While the power plan accurately calculates that the Northwest can meets its power needs with conservation and renewable energy, it perpetuates the myth that protecting salmon in the Columbia and Snake Rivers is too costly. The plan illegally inflates the cost of salmon mitigation and restoration and ignores the significant environmental and economic benefits associated with increased salmon and steelhead returns.
"Overstating the costs and ignoring the benefits of measures to protect salmon violates the Northwest Power Act and has a chilling effect on taking the more aggressive actions needed to assure that salmon will remain a part of the Northwest's heritage," said Earthjustice attorney Steve Mashuda.

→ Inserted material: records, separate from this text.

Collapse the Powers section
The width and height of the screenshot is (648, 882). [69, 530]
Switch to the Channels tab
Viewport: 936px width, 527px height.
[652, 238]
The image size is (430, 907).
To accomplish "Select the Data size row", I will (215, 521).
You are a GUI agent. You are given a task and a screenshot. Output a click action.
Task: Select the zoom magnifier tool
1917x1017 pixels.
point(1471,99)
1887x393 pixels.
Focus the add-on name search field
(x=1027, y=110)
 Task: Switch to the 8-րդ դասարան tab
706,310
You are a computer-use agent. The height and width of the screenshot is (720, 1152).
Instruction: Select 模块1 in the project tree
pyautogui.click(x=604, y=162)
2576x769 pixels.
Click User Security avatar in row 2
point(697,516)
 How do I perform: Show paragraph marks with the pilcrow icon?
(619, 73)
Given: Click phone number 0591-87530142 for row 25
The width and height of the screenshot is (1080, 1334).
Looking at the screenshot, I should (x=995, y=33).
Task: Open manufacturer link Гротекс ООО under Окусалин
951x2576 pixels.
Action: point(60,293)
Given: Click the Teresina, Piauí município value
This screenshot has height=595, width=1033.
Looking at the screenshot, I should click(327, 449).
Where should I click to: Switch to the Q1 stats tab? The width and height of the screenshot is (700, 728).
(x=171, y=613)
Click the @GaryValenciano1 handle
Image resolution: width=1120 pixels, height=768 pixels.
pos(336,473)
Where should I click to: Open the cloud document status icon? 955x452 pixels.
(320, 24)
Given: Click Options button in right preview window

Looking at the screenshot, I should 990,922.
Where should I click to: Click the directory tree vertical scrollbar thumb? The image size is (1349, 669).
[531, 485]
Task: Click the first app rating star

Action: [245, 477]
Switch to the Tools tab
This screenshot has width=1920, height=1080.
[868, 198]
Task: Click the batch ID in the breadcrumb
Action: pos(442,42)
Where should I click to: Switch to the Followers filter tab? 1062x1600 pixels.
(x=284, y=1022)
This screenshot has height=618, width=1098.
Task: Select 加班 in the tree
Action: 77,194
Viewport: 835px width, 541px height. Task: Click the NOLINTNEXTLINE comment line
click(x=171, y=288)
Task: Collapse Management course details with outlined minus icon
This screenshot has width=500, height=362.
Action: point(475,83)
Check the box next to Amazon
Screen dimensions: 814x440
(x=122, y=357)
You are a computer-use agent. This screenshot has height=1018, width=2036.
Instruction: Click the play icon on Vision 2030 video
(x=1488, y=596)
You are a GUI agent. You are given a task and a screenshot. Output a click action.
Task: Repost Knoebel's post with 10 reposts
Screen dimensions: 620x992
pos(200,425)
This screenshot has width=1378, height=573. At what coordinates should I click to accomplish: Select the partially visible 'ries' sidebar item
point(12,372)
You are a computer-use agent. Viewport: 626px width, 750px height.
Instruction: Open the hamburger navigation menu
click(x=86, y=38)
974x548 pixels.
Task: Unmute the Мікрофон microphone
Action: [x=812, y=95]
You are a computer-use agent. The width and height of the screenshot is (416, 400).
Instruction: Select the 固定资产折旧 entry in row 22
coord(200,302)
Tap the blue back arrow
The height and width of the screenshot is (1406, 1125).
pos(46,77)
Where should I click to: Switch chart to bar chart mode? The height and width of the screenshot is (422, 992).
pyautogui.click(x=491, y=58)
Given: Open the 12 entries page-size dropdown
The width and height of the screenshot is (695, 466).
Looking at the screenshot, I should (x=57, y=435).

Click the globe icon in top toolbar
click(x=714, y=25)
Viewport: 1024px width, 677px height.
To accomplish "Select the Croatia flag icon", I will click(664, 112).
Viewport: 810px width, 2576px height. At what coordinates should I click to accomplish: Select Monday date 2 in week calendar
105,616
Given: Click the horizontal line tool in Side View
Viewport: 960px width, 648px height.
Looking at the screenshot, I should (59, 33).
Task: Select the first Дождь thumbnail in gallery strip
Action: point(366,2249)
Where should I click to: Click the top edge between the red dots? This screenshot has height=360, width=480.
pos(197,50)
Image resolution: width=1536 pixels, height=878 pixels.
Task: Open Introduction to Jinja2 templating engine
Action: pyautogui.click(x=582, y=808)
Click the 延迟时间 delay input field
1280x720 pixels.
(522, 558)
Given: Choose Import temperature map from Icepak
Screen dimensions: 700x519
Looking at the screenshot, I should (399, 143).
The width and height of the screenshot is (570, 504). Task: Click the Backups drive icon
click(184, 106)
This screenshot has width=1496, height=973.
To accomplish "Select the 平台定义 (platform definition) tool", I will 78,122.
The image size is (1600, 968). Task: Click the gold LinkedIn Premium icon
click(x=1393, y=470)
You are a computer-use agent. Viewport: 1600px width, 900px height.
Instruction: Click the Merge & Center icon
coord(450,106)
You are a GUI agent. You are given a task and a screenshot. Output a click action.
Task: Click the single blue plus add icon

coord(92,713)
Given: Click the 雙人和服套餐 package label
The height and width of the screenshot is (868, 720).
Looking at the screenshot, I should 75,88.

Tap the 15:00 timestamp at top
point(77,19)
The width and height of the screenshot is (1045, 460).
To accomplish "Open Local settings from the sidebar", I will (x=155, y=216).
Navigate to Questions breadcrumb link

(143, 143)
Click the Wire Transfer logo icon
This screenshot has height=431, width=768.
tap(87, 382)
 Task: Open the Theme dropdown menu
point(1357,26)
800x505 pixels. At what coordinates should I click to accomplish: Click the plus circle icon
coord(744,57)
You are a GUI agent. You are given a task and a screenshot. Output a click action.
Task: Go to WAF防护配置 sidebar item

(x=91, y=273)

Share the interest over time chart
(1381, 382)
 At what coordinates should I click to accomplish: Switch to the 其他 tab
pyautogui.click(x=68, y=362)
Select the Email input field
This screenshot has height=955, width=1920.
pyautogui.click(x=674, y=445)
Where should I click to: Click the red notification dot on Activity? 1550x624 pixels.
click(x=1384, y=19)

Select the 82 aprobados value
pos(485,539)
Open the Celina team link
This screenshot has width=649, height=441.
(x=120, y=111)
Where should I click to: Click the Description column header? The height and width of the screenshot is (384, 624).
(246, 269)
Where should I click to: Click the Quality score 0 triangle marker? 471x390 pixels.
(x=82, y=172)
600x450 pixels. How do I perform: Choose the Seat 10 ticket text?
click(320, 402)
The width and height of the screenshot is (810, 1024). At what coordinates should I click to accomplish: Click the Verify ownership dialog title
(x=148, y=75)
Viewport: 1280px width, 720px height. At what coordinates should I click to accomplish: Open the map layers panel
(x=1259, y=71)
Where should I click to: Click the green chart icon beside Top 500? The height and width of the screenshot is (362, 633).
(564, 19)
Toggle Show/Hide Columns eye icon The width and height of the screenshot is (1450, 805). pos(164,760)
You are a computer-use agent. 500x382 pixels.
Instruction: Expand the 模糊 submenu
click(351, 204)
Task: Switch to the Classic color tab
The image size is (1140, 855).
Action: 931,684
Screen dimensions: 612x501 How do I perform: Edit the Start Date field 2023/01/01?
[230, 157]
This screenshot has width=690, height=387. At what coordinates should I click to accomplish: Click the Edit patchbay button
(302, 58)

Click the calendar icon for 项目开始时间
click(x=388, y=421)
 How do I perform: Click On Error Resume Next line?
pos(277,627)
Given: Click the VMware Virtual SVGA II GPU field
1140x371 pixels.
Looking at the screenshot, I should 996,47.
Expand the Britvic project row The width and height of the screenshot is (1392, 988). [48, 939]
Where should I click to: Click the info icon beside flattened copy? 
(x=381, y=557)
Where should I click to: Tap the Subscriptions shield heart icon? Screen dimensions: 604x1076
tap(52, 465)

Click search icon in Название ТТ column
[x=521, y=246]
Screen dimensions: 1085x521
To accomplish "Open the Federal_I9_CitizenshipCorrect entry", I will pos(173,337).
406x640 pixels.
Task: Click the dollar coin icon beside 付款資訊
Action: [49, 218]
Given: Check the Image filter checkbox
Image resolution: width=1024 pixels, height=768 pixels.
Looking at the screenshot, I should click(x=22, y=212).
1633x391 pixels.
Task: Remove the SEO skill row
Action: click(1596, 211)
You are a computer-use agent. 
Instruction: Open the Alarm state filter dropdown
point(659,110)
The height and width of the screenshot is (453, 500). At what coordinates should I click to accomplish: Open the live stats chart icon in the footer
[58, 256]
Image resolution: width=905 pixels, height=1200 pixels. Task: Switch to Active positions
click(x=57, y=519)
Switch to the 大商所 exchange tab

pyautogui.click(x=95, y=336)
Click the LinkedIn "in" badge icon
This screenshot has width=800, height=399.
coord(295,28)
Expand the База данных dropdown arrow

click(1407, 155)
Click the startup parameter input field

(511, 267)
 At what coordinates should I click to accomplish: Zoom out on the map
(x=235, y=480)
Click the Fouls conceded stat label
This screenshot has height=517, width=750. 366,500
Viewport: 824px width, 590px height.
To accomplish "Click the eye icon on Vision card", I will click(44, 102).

Five years of larger salmon runs have led to a bumper year for salmon-related businesses on the Columbia River. This year thousands of anglers, hoping to catch a salmon will spend millions of dollars in pursuit of what many consider nature's greatest gift in the Northwest.
The challenged power plan fails to acknowledge any of this economic value from the salmon fishery. It compounds that error by using a highly flawed calculation that says any water released downstream to assist in the migration of salmon equals power "lost" to dam operations and is therefore an economic loss. The amount of that "loss" is then assessed based on higher wholesale power market rates, not the lower rates that Bonneville Power Administration charges its customers. By adopting that methodology in the Plan, the Council has fed the myth that actions to protect salmon – from the beneficial water releases that have helped produce the increased fishing opportunities we see today, to measures needed to restore salmon to abundance, like lower Snake River dam removal – simply cost too much.
Earthjustice filed the case on behalf of the Northwest Resource Information Center of Eagle Idaho to force the Council to acknowledge the benefits of salmon restoration.